Binary vs text protocol for distributed processing

Generic Usenet Account

unread,

Sep 15, 2010, 8:50:06 AM9/15/10

to

Greetings,

Can someone kindly point to some good links that are devoted to the
text vs binary protocol debate for distributed processing? I work in
a standards body that is currently debating this issue for M2M
(machine-to-machine) ecosystems. We are debating whether resource
constrained devices should support a binary protocol or an XML-free
text protocol. Any personal insight from the members would also be
welcome.

Regards,
KP Bhta

Pascal J. Bourguignon

unread,

Sep 15, 2010, 9:58:19 AM9/15/10

to

Depends on the kind of resource that is constrained. If it's
programmer time that is the constraint, then a textual representation
might be more efficient. If it's the computing power, then a binary
representation might be processed faster.

In my experience, I find on one hand that textual representations (not
XML) may be shorter than binary (eg. some real data set with a lot of
numbers takes less space when encoded in a textual representation than
in binary, because as text, the size of a number is proportional to
the number of significant digits, while in binary it is of fixed
size). On the other hand, in communication protocols there may be
need for non-context-free data which is more easily generated by a
machine so that there's not a lot more of an advantage to use a
textual representation than a binary one.

Otherwise, in a 'machine-to-machine' "ecosystem", I would deem
important self describing data, which means that the type of the data
elements should not be implicit, but explicit. This is orthogonal to
the binary/textual representation question, but notice that in textual
representations, you often have more syntactical information about the
type of data than in binary formats.

1234 --> an integer
"1234" --> a string
12.34 --> a floating point number.

On the other hand, in binary:

d2 04 00 00 --> ?
31 32 33 34 --> ?
a4 70 45 41 --> ?

(But you could tag binary data with types, only it's has to be
explicit).

--
__Pascal Bourguignon__ http://www.informatimago.com/

Mark Storkamp

unread,

Sep 15, 2010, 10:24:35 AM9/15/10

to

In article <87aanj8...@kuiper.lan.informatimago.com>,

p...@informatimago.com (Pascal J. Bourguignon) wrote:

> In my experience, I find on one hand that textual representations (not
> XML) may be shorter than binary (eg. some real data set with a lot of
> numbers takes less space when encoded in a textual representation than
> in binary, because as text, the size of a number is proportional to
> the number of significant digits, while in binary it is of fixed
> size).

Take a look at how MIDI implements time. It uses a variable length
binary number where the MSb indicates if there are an additional 7 bits
to be concatenated or not. The resulting number represents the number of
ticks, which is a duration defined earlier in the header.

>
> Otherwise, in a 'machine-to-machine' "ecosystem", I would deem
> important self describing data, which means that the type of the data
> elements should not be implicit, but explicit. This is orthogonal to
> the binary/textual representation question, but notice that in textual
> representations, you often have more syntactical information about the
> type of data than in binary formats.
>
> 1234 --> an integer
> "1234" --> a string
> 12.34 --> a floating point number.
>
> On the other hand, in binary:
>
> d2 04 00 00 --> ?
> 31 32 33 34 --> ?
> a4 70 45 41 --> ?
>
> (But you could tag binary data with types, only it's has to be
> explicit).

Do this: In the thread on binary versus text protocols, what in MIDI's variable-length time value shows whether another 7 bits are to be concatenated?

Listed entries:

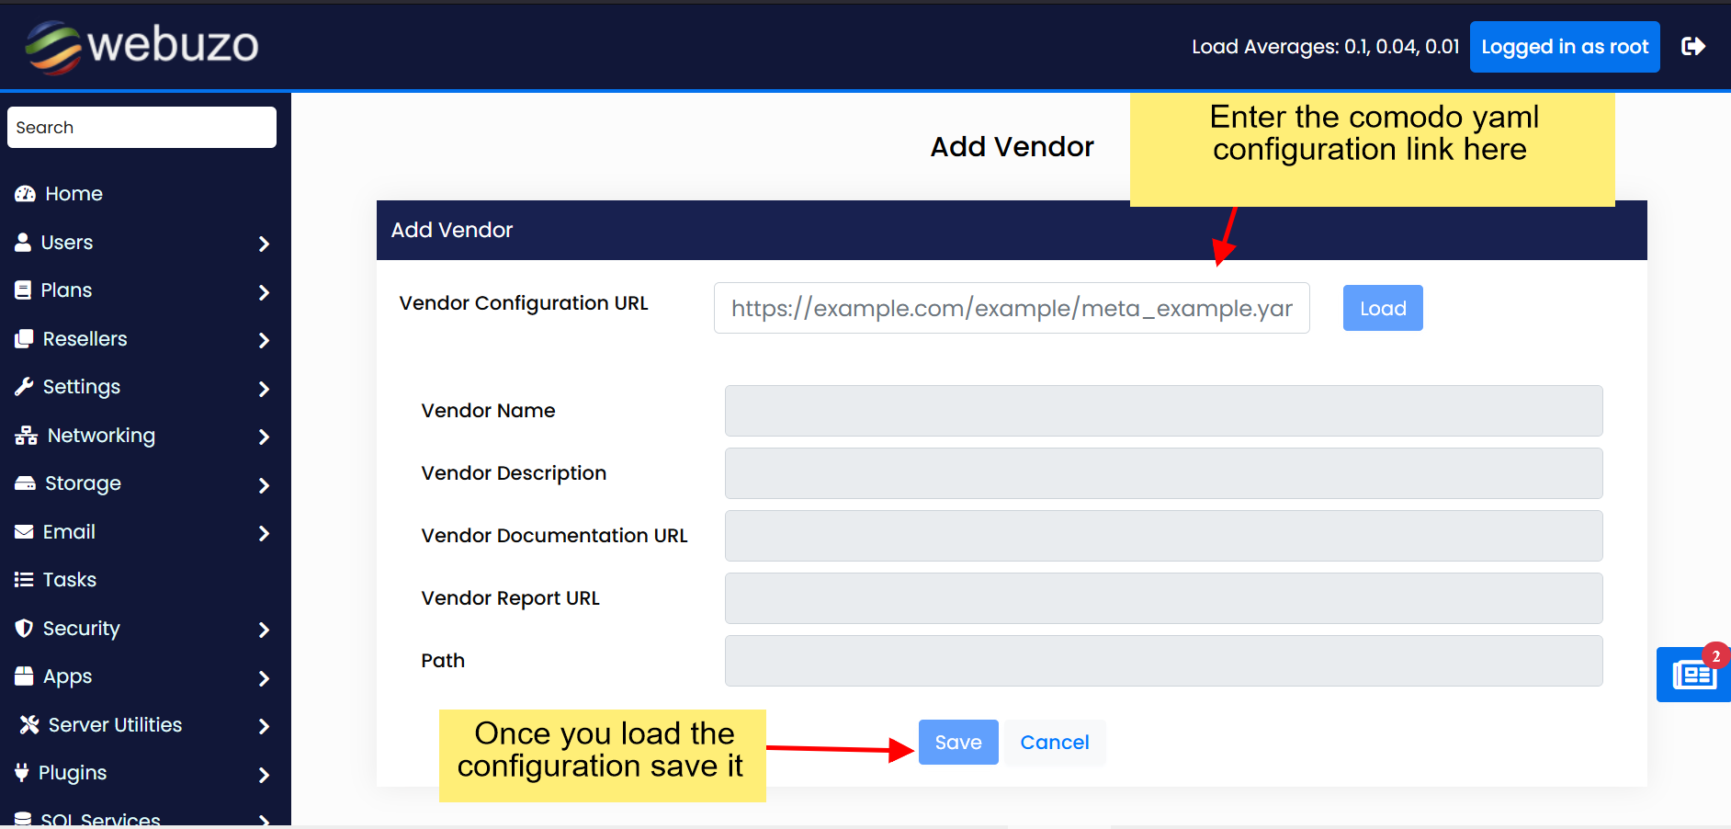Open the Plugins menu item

---

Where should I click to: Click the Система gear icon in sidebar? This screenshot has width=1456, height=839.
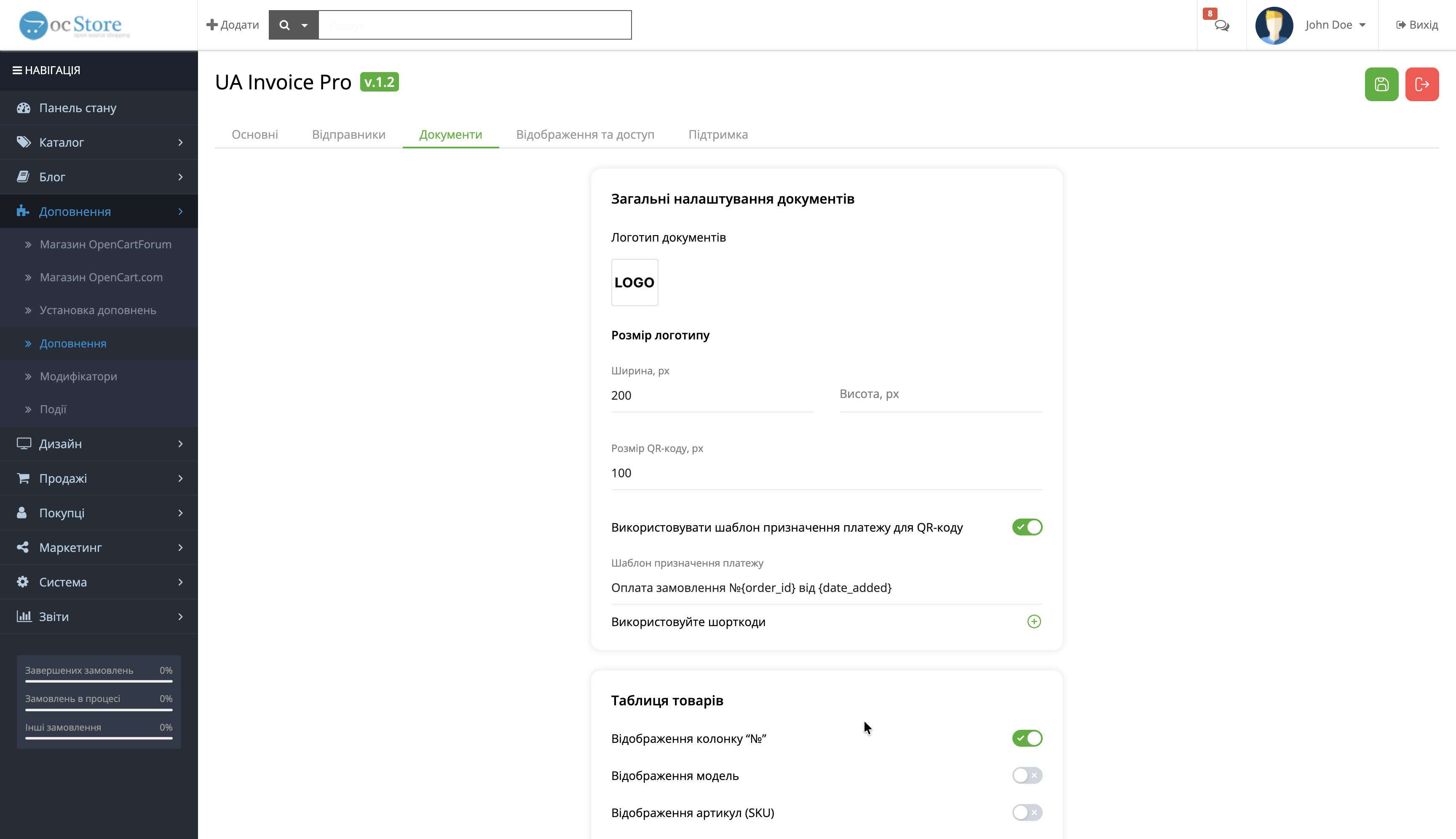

Reply to the exercise: The MSb (most significant bit) shows whether another 7 bits are to be concatenated.